Steve Archambault – CFO of Kwesst Micro Systems, on firm’s move to list on the Nasdaq
The firm is proposing a public offering of common units consisting of one common share and a warrant to purchase an additional common share on the Nasdaq. Kwesst has hired New York-based investment banking firm ThinkEquity to underwrite the proposed offering.
“We’re quite excited to be partnering with them,” Archambault said. “It’s all good for us.”
Kwesst’s prospectus, filed Monday with the SEC, calls for an offering of nearly 1.7 million common units consisting of a common share and a purchase warrant at an assumed price of US$6.77 per unit.
As of Thursday afternoon, Kwesst is trading at 18 cents on the TSX-V and just under 14 cents in U.S. funds on the OTCQB. Archambault said the company plans to consolidate its existing shares in order to meet the Nasdaq’s minimum opening bid of US$4.
The $6.77 price is not written in stone, he added, noting the stock’s debut value will hinge largely on the reaction to Kwesst’s pre-listing “road show,” where it will pitch to institutional investors to gauge market demand.
High-tech sensors
“We just want to make sure that when we trade on Nasdaq, we don’t fall below $4,” Archambault explained.
The move marks another key milestone for the Kanata firm, which has been on a slow but steady ascent since it was founded in 2017 by former Colt Canada executives Jeff MacLeod and Warren Downing.
Kwesst started out developing sensors that could be attached to high-powered rifles and other weapons to help soldiers pinpoint exactly where ammunition such as bullets or grenades would make contact with a target.
The firm soon branched out into other products like software that delivers images of a target’s location to a display screen in a soldier’s goggles.
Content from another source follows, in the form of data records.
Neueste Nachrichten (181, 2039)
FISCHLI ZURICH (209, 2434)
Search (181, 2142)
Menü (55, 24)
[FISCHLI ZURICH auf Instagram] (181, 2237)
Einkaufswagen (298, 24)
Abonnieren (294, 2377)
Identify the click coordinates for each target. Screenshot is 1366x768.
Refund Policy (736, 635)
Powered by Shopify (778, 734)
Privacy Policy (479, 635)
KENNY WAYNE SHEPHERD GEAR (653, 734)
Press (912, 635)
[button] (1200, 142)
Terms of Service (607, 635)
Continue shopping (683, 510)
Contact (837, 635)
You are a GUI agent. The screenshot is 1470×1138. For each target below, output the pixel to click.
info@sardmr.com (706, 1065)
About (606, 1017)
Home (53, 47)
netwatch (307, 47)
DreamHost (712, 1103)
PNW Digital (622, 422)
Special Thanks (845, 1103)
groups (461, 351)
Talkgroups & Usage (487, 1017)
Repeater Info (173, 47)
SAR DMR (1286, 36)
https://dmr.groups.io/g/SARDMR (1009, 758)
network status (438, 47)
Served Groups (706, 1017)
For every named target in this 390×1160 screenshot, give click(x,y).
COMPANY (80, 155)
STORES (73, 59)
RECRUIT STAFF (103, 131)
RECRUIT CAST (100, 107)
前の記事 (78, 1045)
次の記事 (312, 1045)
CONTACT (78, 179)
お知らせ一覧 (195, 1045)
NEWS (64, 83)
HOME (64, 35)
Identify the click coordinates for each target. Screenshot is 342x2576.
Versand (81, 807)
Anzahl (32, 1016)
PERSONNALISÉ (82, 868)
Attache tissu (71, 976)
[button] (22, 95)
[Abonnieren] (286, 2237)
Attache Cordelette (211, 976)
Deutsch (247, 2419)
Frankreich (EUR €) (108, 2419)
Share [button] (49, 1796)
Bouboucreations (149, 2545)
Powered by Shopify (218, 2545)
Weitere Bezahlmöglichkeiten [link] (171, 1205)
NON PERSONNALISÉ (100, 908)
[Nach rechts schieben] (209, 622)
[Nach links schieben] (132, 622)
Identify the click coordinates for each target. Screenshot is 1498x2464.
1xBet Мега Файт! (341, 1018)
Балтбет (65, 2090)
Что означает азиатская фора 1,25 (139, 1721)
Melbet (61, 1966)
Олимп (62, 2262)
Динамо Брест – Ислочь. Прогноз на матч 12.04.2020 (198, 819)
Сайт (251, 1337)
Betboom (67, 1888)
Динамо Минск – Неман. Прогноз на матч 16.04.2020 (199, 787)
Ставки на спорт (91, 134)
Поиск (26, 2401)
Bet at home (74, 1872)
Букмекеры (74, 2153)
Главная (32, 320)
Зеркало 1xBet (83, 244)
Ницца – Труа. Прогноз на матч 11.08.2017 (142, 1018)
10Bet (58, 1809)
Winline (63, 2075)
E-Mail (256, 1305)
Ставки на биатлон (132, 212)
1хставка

Initially funded by its founders and a few well-heeled angels, Kwesst went public on the TSX Venture Exchange in the fall of 2020.
Since then, the company has been diligently developing and acquiring technology in three main product areas – systems that feed real-time information to soldiers in the field, measures that counteract deadly lasers and other space-age weaponry and equipment such as high-tech anti-riot munitions designed to subdue protesters and other belligerents.
Kwesst made headlines earlier this year when one of its newest offerings was used to disperse demonstrators against vaccine mandates in downtown Ottawa. Police used the firm’s anti-riot devices to fire baton-shaped projectiles into a group of people gathered near Bank and Sparks streets during February’s Freedom Convoy protests.
But it’s the buzz Kwesst is generating south of the border that really has the firm’s brain trust fired up.
Aerospace and defence giant General Dynamics, for example, is installing Kwesst’s electronic decoy system, dubbed Phantom, on hundreds of next-generation armoured vehicles it’s building for a U.S. military customer.
Archambault said the company is also seeing “significant interest” among potential U.S. customers for its non-lethal anti-riot technology.
Now at about 20 employees, Kwesst generated about $1.3 million in revenues last year while posting a net loss of more than $9 million.
The firm is banking on a bump from its pending Nasdaq listing to build momentum in the U.S. Archambault said he believes Kwesst is poised to make a major leap forward in the months ahead.
“Even our competitors are knocking on our door looking at what we have,” he said. “We’re very excited.”